Mainly because then, reads and writes can be made almost in parallel. Stored separately meaning on different disks.
Linux and H/W optimizations for MySQL is a nice presentation of ways to improve MySQL performance - it presents benchmarks and conclusions of when to use SSD disks and when to use SCSI disks, what kind of processors are better for what tasks.
Very good presentation, a must read for any DBA!!

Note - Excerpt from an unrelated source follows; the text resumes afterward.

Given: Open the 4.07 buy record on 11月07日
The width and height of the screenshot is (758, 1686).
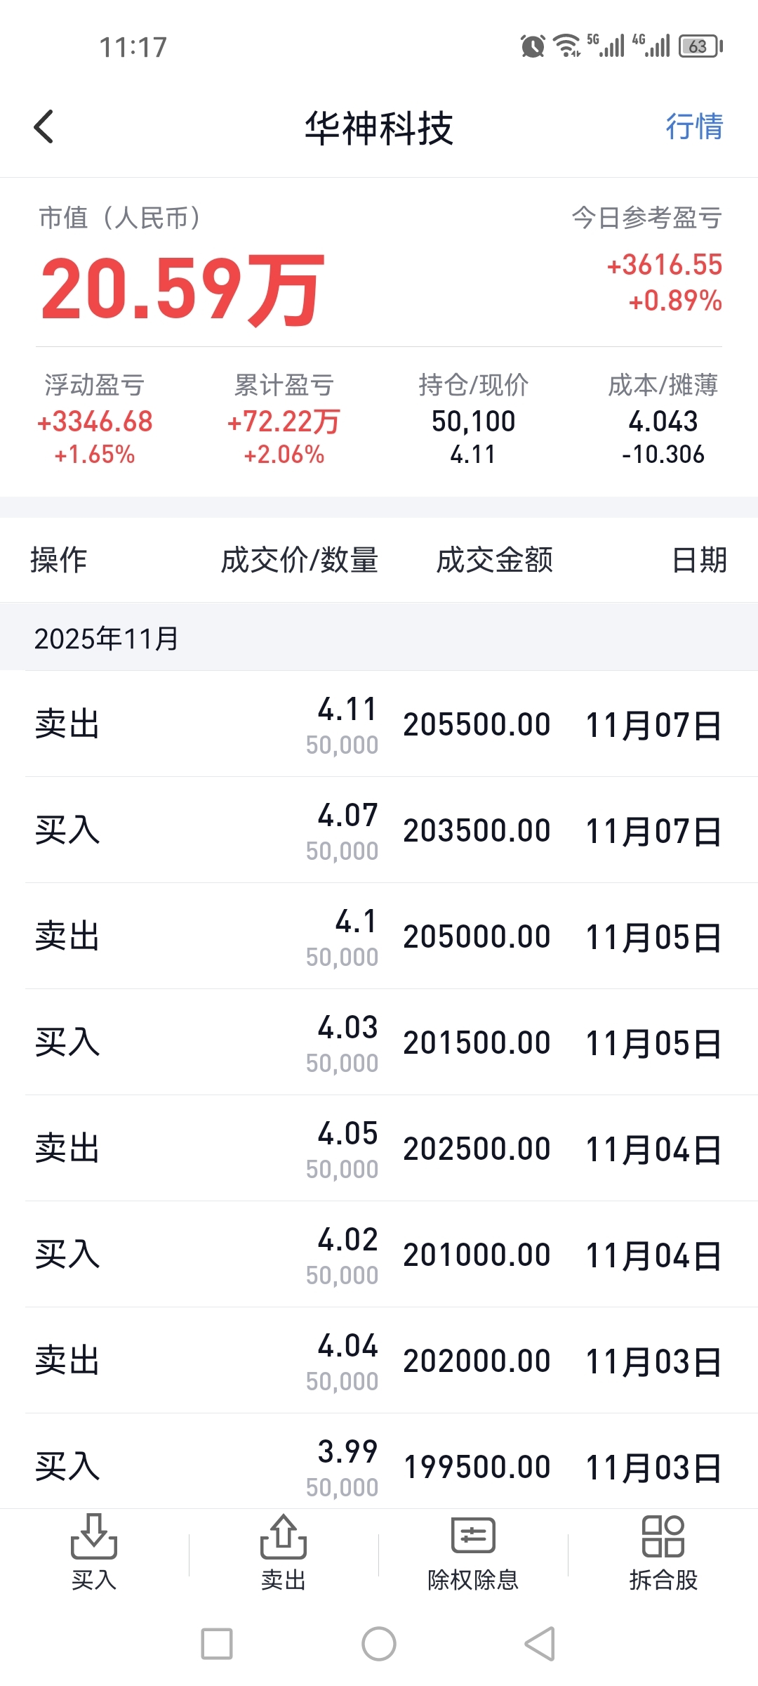Looking at the screenshot, I should coord(379,830).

It also can be really embarrassing to have your log files fill the file system and bring the database to a halt.
One consideration is that using a separate disk for binlogging introduces another SPOF since if MySQL cannot write the binlog it will croak the same as if it couldn't write to the data files. Otherwise, adding another disk just better separates the two tasks so that binlog writes and data file writes don't have to contend for resources. With SSDs this is much less of an issue unless you have some crazy heavy write load and are already bound by SSD performance.
It's mostly for cases where your database write traffic is so high that a single disk volume can't keep up while writing for both data files and log files. Disks have a finite amount of throughput, and you could have a very busy database server.
But it's not likely that separating data files from binlogs will give better performance for queries, because MySQL writes to the binlog at commit time, not at query time. If your disks were too slow to keep up with the traffic, you'd see COMMIT become a bottleneck.
The system I currently support stores binlogs in the same directory as the datadir. The datadir is on a RAID10 volume over 12 physical drives. This has plenty of throughput to support our workload. But if we had about double our write traffic, this RAID array wouldn't be able to keep up.
You don't need to do every tip that someone says gives better performance, because any given tip might make no difference to your application's workload. You need to measure many metrics of performance and resource use, and come up with the right tuning or configuration to help the bottlenecks under your workload.
There is no magic configuration that makes everything have high performance.